Fashion’s obsession with youth is representative of our own society’s obsession with it. If you’re young, then you must be prettier than an older person, at least that’s how most of us think. Western cultures fetishise youth and ageing tends to be seen in a negative light because, yes, death is scary, but also because we associate shame with being old.
This mentality is exactly what is stopping the fashion industry from making even more money than it already does. The research showed that brands are particularly good at making older people feel out of place, and therefore, women older than 75 stop spending on fashion altogether. That’s why elders’ savings that could potentially go into stylish clothes are not spent on any of the big names of the fashion industry.

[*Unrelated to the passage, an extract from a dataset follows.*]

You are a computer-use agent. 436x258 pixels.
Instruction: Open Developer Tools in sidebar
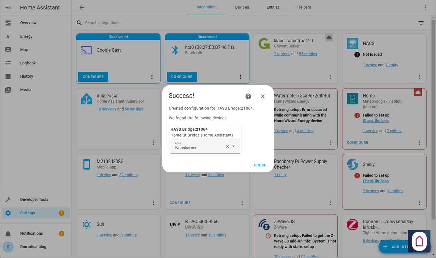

But there seems to be a slight shift happening. Since Demna Gvasalia’s arrival at Balenciaga, the brand’s runways have included more and more older models (or should I say ‘mature’ models) and the same can be said about his other brand, Vetements. Celine’s previous creative director Phoebe Philo had the genius idea of featuring the author Joan Didion in a 2015 campaign for the brand. Gucci and Dolce & Gabbana have also featured older women in some of their advertisements. Iris Apfel is one of the few older fashion icons that made it into the very carefully chosen elite. As good as this all sounds, however, advertising and runways have not become the norm.
Photographer and author Ari Seth Cohen is also the creator of Advanced Style, a project devoted “to capturing the sartorial savvy of the senior set.” On his website, he says, “I feature people who live full creative lives. They live life to the fullest, age gracefully and continue to grow and challenge themselves.” Cohen is doing exactly the opposite of what fashion brands have been doing, he’s not ignoring them but instead celebrating them.
Screen Shot spoke to Cohen about the shift that is or at least needs to be happening in the fashion industry. “I have definitely seen a huge shift in how age is being represented in fashion advertising since I started featuring photos of stylish older men and women in my blog and books over 12 years ago,” he said. It seems that the industry is slowly realising the potential of older generations. According to Cohen, they were “almost completely ignored by the media and fashion brands, and if they were shown it was almost always in a stereotypical and patronizing way.”
Yes, there are older models walking the runways and some even become quite successful but as Cohen shared, “older models are oftentimes featured alongside younger models as a sign of tokenism by brands as a way to appear progressive and inclusive without really considering the older consumer and how they want to be represented or what kind of products they want and need.” Some of you might wonder what brands can do to accelerate this shift. Easy, explains Cohen, “listen to their customers and consult and work with older people to hear what they would like to see.”
It is time fashion makes growing older something trendy. But do you know why fashion is still so obsessed with youth and why it still hasn’t tackled its ageism problem? Just like art—it takes our society’s views and desires, and replicates them times ten. So maybe we should try to alter the way we perceive older generations for fashion to actually start doing the same.